Here we come to a fundamental question: is it interesting to talk to artists about how they think about art? Is there anything to be learned?
I have some unfortunate history with this question. I was an art major at Harvard, and I had a somewhat adversarial relationship with the department. The central dissension (I thought) I had with my professors was about language and art. Simply put, I felt that art is visual and language is not, and so talking about art is something of a waste of time. Certainly talking about how artists think wasn’t important; what matters is their work. I didn’t care about the history of a painter, or what tradition he’s refuting with subtle accuracy. Does his painting, does the picture on the wall, knock my socks off? If so, great. If not, who cares what he intended?

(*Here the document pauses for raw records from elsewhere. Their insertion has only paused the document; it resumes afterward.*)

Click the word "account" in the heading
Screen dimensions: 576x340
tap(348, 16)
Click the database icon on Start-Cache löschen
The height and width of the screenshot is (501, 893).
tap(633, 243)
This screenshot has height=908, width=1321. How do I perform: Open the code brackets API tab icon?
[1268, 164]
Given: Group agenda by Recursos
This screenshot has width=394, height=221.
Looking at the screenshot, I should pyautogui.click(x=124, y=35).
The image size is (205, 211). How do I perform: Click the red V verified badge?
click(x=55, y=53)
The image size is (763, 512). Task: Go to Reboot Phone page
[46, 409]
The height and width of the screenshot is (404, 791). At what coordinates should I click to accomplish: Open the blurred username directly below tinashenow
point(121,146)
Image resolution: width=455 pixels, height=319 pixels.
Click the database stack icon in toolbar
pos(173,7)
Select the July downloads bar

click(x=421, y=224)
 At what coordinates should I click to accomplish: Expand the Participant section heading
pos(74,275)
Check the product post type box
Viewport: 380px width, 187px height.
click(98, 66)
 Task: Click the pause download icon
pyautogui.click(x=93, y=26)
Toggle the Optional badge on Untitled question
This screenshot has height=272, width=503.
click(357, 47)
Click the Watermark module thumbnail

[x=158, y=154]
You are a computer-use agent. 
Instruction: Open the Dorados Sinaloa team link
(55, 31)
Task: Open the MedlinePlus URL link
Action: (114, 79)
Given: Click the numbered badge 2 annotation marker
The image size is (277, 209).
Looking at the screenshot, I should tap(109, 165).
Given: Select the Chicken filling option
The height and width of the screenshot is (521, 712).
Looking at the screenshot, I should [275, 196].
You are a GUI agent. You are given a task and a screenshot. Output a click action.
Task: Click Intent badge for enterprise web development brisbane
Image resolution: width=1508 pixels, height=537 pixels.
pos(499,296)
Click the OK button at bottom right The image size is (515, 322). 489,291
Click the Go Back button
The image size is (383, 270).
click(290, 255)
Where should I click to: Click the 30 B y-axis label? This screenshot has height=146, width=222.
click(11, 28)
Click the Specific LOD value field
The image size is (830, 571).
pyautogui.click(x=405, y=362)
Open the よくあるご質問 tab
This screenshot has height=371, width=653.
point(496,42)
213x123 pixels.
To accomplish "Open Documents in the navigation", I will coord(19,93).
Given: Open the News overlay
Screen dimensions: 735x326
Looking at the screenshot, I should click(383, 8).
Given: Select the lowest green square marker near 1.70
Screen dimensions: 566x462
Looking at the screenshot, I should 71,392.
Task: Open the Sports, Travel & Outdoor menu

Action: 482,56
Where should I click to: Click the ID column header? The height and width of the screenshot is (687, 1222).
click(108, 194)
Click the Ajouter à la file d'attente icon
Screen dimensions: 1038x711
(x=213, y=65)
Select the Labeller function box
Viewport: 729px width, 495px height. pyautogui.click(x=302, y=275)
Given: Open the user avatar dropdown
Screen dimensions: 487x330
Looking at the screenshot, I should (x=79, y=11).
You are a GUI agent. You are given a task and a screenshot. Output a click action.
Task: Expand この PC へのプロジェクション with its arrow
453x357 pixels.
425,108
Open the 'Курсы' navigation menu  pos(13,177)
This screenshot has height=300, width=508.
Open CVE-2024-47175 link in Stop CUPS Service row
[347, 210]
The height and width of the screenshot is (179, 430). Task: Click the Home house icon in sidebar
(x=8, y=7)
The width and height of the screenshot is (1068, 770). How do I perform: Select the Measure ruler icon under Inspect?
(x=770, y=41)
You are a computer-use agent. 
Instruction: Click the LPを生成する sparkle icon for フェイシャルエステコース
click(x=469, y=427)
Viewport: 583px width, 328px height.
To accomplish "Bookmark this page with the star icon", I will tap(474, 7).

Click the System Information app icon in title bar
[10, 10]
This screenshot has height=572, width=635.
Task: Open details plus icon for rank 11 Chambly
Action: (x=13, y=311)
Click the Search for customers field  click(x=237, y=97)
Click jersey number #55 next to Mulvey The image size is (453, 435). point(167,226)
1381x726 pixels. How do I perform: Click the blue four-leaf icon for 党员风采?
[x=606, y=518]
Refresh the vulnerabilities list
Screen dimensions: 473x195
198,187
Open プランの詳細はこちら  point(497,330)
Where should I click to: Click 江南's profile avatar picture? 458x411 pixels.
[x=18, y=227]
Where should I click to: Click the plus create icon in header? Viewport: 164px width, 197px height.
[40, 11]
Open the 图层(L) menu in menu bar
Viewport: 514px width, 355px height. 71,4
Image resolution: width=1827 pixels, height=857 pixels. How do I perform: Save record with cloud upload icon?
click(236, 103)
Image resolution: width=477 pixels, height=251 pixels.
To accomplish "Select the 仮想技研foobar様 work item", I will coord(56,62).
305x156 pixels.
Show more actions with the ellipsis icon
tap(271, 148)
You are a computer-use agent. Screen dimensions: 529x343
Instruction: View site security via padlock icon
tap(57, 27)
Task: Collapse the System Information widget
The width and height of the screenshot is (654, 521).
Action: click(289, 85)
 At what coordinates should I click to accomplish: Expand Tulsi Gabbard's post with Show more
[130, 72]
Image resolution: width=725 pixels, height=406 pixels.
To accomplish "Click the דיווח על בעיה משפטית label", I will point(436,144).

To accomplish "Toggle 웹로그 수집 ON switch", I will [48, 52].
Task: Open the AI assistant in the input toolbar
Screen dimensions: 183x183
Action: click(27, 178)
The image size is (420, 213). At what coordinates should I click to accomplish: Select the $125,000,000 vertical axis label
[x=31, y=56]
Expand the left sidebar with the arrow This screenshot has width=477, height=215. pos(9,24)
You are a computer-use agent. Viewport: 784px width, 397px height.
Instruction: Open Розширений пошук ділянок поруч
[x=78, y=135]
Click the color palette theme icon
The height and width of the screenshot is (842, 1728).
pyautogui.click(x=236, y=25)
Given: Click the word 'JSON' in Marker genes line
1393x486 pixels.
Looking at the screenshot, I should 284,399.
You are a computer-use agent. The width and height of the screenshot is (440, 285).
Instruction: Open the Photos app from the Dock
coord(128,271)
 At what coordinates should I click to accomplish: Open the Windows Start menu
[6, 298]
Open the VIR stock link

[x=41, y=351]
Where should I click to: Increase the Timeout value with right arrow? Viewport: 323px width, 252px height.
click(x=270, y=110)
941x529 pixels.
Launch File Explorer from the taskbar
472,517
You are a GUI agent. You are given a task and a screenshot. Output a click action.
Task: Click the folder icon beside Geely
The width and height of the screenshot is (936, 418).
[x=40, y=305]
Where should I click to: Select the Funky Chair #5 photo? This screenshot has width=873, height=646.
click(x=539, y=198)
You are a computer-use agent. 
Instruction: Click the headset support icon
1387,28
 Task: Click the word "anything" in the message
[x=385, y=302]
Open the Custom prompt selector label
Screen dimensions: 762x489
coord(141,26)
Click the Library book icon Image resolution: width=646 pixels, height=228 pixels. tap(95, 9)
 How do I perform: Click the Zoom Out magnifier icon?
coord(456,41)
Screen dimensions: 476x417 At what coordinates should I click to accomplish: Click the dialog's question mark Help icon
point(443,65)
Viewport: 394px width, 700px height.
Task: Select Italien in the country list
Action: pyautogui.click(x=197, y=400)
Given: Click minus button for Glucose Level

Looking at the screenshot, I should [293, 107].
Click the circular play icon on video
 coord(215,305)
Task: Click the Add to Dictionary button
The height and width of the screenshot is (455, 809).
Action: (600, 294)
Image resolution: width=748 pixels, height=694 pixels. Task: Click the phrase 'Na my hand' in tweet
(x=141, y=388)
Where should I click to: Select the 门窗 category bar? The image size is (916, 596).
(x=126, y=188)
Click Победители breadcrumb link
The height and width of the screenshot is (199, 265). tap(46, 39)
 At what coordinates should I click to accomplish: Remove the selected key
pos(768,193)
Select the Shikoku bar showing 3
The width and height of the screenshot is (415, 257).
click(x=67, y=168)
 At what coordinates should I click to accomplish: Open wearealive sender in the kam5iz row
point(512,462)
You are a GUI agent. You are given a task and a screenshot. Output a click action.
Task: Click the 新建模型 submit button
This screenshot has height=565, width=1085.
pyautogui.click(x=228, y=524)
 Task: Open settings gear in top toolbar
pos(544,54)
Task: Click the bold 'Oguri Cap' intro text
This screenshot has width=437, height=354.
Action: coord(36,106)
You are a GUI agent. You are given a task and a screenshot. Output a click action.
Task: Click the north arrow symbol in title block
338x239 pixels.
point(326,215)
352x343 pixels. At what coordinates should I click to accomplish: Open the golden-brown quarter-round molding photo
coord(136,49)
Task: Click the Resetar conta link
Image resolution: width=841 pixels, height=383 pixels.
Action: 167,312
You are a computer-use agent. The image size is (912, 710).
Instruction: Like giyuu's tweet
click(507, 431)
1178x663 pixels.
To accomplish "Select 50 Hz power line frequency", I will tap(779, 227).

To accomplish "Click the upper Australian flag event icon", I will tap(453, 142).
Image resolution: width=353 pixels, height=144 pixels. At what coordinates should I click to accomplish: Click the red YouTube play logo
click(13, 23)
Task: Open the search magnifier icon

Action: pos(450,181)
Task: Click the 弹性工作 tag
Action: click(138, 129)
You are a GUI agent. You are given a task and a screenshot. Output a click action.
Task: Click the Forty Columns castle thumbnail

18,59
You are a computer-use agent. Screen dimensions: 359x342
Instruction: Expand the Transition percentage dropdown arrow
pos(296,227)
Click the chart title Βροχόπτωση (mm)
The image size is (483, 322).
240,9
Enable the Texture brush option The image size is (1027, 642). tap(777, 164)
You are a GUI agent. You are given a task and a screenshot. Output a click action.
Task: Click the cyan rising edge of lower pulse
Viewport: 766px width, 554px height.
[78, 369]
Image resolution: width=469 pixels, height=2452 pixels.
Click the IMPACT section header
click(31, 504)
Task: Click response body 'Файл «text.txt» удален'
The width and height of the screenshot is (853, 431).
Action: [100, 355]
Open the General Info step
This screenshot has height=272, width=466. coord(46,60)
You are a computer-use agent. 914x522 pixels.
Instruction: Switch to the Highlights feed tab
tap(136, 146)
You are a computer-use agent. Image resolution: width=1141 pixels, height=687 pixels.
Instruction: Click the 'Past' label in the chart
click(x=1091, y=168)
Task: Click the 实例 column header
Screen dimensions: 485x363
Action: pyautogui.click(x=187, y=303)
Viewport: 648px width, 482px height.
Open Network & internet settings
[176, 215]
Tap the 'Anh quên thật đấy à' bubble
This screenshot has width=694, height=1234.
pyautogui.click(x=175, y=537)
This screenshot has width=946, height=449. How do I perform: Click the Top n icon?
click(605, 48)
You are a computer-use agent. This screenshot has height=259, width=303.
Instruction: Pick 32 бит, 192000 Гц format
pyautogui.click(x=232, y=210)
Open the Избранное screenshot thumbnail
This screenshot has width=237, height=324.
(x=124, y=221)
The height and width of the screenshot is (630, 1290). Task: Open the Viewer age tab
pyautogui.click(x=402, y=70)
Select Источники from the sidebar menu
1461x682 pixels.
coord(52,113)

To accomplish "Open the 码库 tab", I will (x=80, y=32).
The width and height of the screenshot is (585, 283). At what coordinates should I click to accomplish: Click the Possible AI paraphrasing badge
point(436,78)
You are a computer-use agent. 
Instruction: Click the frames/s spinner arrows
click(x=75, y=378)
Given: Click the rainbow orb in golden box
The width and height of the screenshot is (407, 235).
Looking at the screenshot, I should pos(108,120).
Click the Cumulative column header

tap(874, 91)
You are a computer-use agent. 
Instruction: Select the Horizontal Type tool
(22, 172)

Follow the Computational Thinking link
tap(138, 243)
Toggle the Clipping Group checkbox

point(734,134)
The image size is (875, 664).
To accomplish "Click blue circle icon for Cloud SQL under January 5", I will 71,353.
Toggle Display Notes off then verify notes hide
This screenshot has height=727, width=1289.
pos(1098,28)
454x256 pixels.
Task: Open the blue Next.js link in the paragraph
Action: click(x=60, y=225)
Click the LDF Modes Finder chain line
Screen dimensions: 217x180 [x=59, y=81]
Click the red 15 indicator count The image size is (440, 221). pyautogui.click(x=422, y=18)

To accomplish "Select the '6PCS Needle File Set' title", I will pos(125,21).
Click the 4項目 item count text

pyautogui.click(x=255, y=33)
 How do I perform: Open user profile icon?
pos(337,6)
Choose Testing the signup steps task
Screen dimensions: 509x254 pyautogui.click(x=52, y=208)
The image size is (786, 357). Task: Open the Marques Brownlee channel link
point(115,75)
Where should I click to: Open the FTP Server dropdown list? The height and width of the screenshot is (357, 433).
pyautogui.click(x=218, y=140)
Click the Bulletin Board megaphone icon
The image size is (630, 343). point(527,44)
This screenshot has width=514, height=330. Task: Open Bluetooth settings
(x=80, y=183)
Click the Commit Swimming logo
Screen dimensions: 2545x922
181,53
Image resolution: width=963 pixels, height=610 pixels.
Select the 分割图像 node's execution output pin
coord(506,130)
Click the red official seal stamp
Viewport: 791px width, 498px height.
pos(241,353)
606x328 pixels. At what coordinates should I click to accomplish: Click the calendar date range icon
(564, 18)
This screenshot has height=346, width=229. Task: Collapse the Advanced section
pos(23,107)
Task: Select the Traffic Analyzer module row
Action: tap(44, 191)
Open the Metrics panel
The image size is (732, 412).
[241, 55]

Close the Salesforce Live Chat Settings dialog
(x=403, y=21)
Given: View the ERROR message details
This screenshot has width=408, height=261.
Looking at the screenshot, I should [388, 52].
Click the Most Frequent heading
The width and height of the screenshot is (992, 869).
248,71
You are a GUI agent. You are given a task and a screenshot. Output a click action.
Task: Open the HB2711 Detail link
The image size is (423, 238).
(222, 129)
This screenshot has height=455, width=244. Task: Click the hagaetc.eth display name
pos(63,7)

Well, I was an arrogant, callow youth, for now I find myself doing just that: discussing artists and how they think. Strangely, upon revisiting, I found that one of those same professors agreed with me the whole time. Maybe I was just a bad painter.
 
I tracked down Peter Schjeldahl, an art critic who had served a brief stint as my professor. Schjeldahl has written for the
New Yorker, ARTnews,
and the
New York Times
; his criticism has won awards. He’d been around the art scene in New York since the 1960s and known Andy Warhol and everybody else. David Salle, a painter, said of Peter, “He has a formidable ability to cast into lively prose the paradoxes and conundrums of looking at art. And his biggest influence was Red Smith,” one of the great sportswriters of all time.